_INSTRUÇÕES_:
a: Liste as seções enumeradas no sumário do trecho sobre violência no trânsito.
b: Copie fielmente todas as linhas dos registros, deixando as imagens de fora.

_TRECHO_:
================================
Agenda 01/03/2002 às 00:00

"O Tribunal é o coração do advogado,

martírio e delicia de sua vida."

CALAMANDREI

SUMÁRIO: 1. Generalidades. 2. Distinção entre culpa consciente e dolo eventual. 3. Elemento subjetivo do ébrio ao volante e do participante de "rachas". 4. Conclusão.


1.Generalidades.

Os números avassaladores da violência no trânsito brasileiro fazem com que a sociedade exija maior punição à motoristas que dão causa a acidentes. Estatísticas e imagens, cada vez mais chocantes, contribuem para fomentar o desejo de vingança, tornando ensurdecedor o clamor popular. Diga-se de passagem que reportagens sobre este tema são um "prato cheio" para pseudo-jornalistas que infestam a mídia brasileira.

Uma solução encontrada por diversos tribunais pátrios para satisfazer aos anseios da população é a aplicação da figura do dolo eventual aos crimes praticados por motoristas embriagados. Segundo esta teoria, o motorista, ao assumir a direção de um automotor sob o efeito de álcool ou qualquer outra substância entorpecente, não estaria preocupado com a ocorrência ou não de um evento danoso a outrem. O mesmo ocorreria com participantes de "rachas" - abomináveis apostas automobilísticas, em plena via pública. Assim, motoristas que causassem acidentes fatais, nestas condições, seriam julgados pelo tribunal do júri, com a possibilidade de aplicação da mesma pena destinada a um homicida comum.
================================
(Dados de apontamento do alvo)
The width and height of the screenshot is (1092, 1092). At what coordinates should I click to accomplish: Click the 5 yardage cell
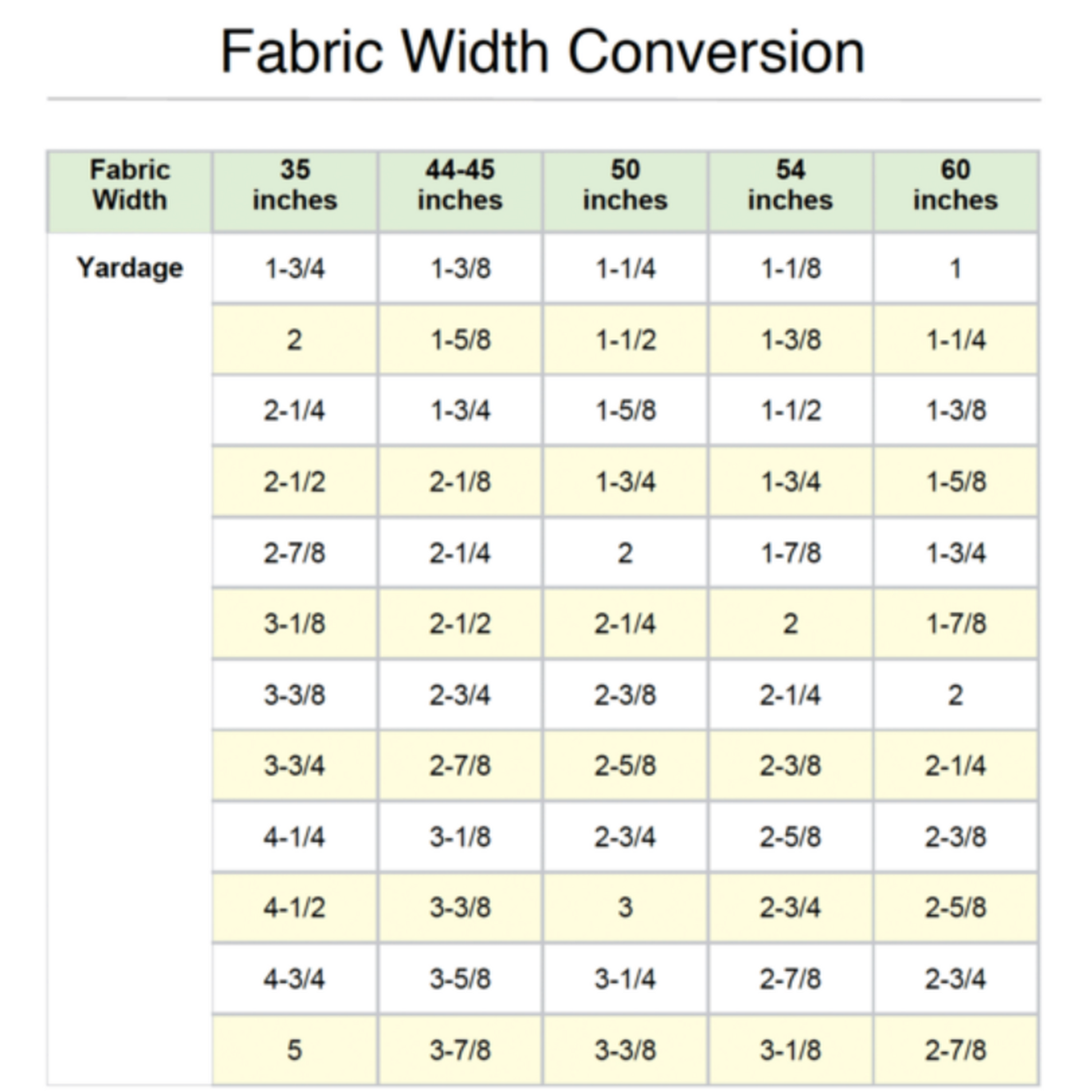click(x=295, y=1049)
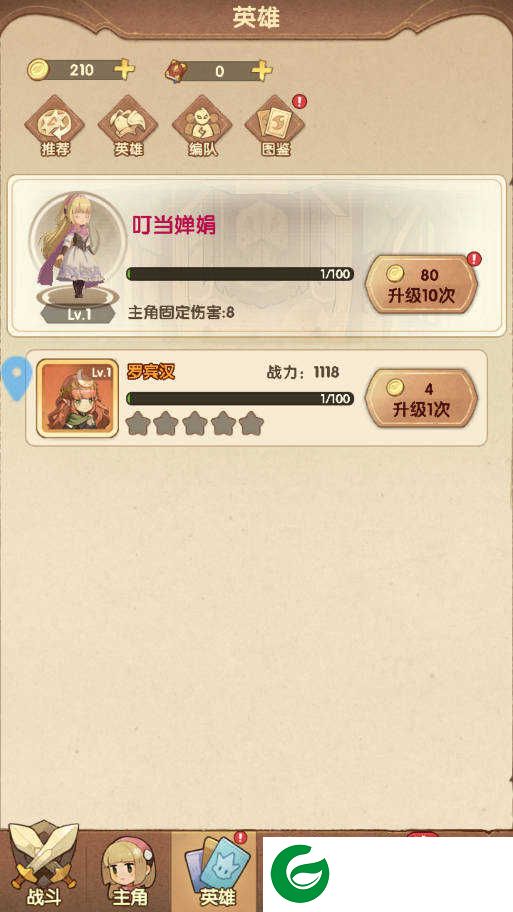Open the 编队 team formation icon
This screenshot has height=912, width=513.
(202, 126)
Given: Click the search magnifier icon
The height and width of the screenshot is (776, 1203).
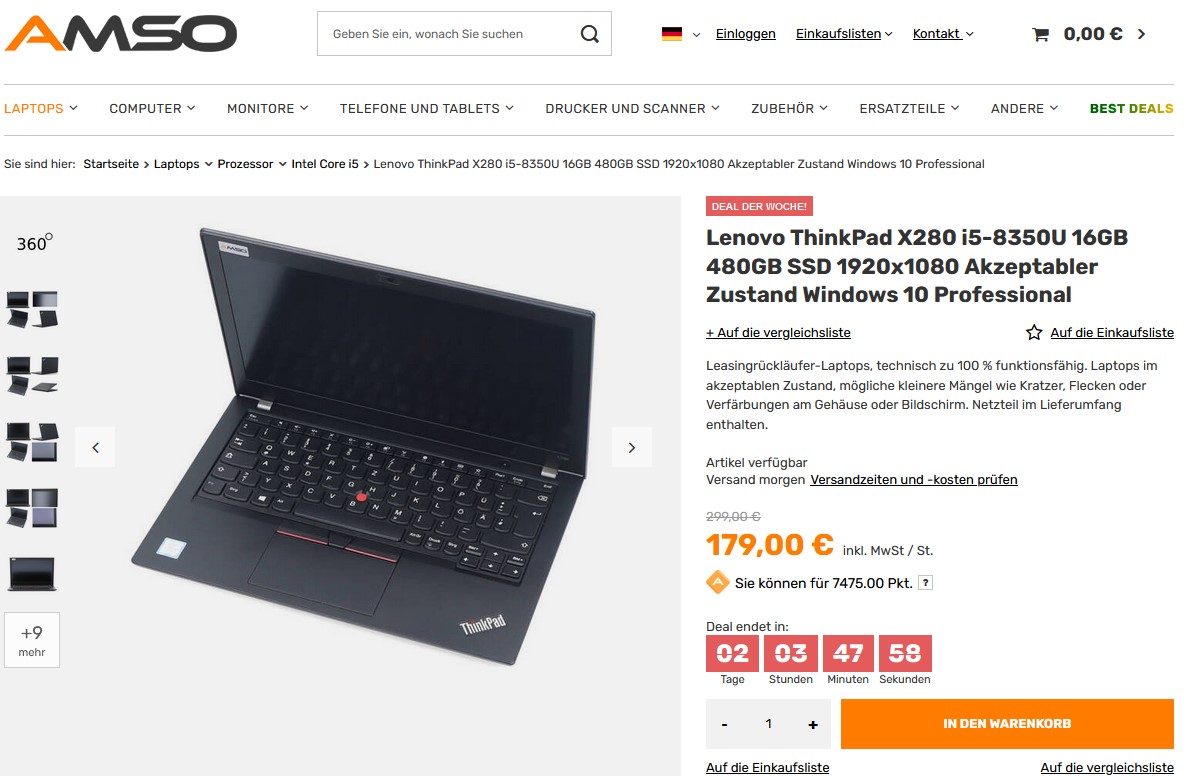Looking at the screenshot, I should tap(590, 34).
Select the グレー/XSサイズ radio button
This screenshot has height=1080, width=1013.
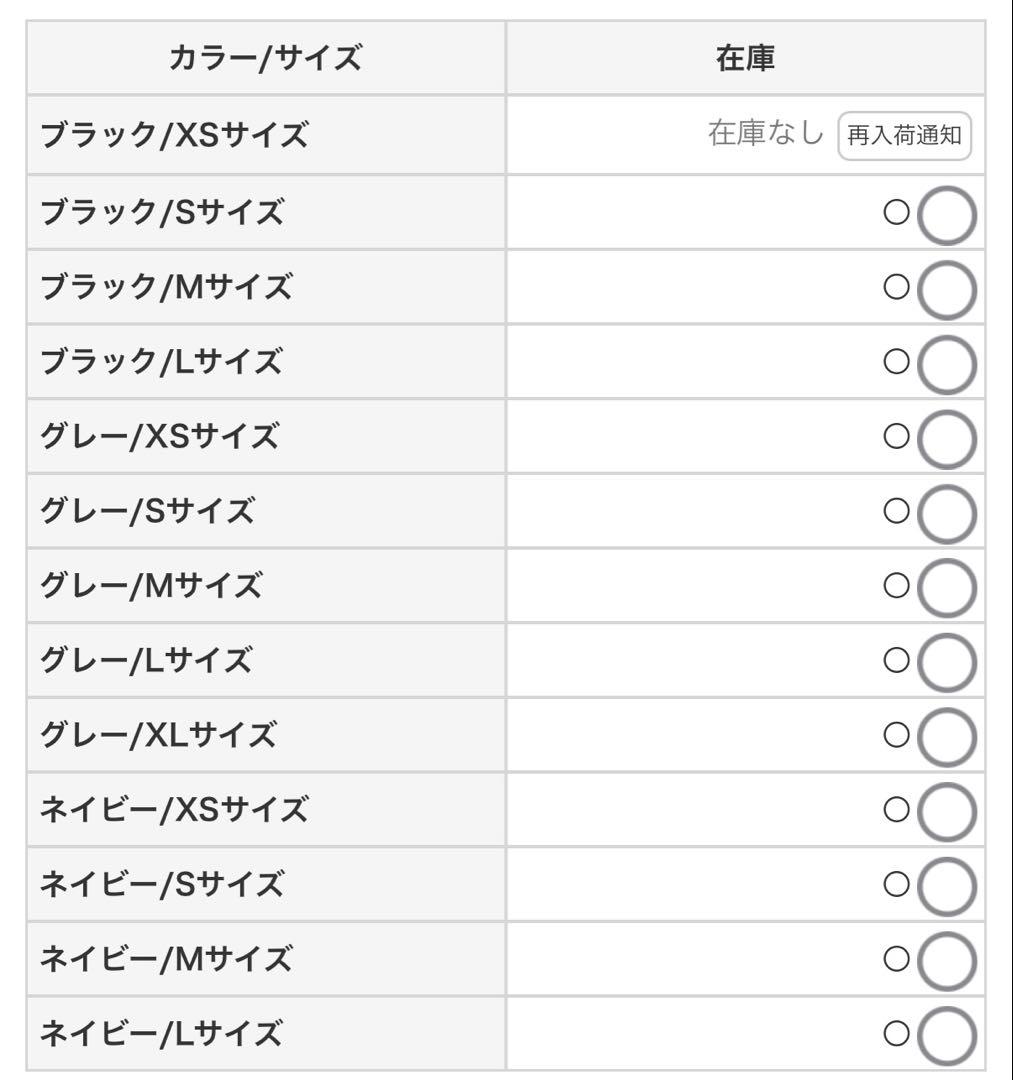(945, 439)
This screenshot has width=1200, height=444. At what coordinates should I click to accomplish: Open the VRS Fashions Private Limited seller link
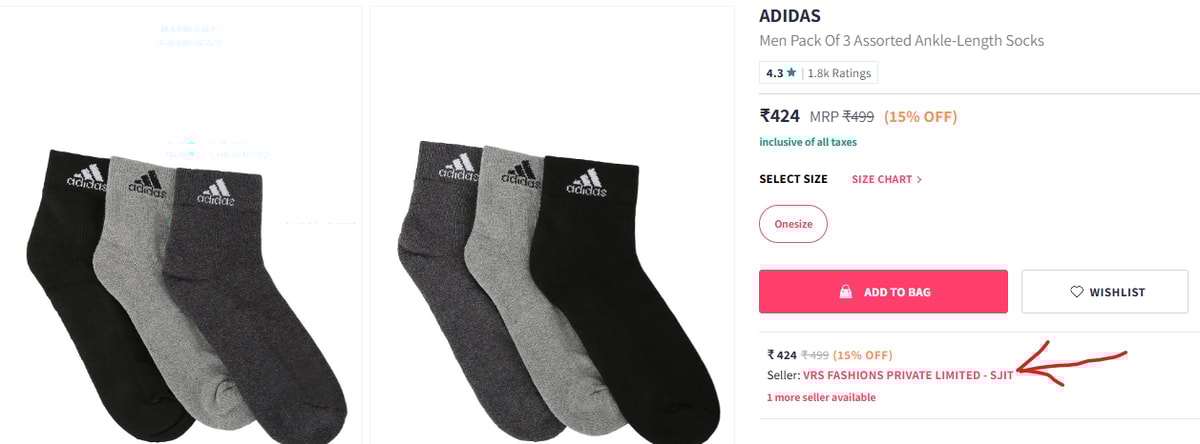point(908,375)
================================
_RESPOSTAS EM ORDEM_:
a:
1. Generalidades.
2. Distinção entre culpa consciente e dolo eventual.
3. Elemento subjetivo do ébrio ao volante e do participante de "rachas".
4. Conclusão.

b:
The width and height of the screenshot is (1092, 1092). At what coordinates should I click to accomplish: Click the 5 yardage cell
click(x=295, y=1049)
Open the 编队 team formation icon
This screenshot has height=912, width=513.
(202, 126)
Given: Click the search magnifier icon
The height and width of the screenshot is (776, 1203).
Looking at the screenshot, I should tap(590, 34).
Select the グレー/XSサイズ radio button
This screenshot has height=1080, width=1013.
(945, 439)
This screenshot has width=1200, height=444. At what coordinates should I click to accomplish: Open the VRS Fashions Private Limited seller link
point(908,375)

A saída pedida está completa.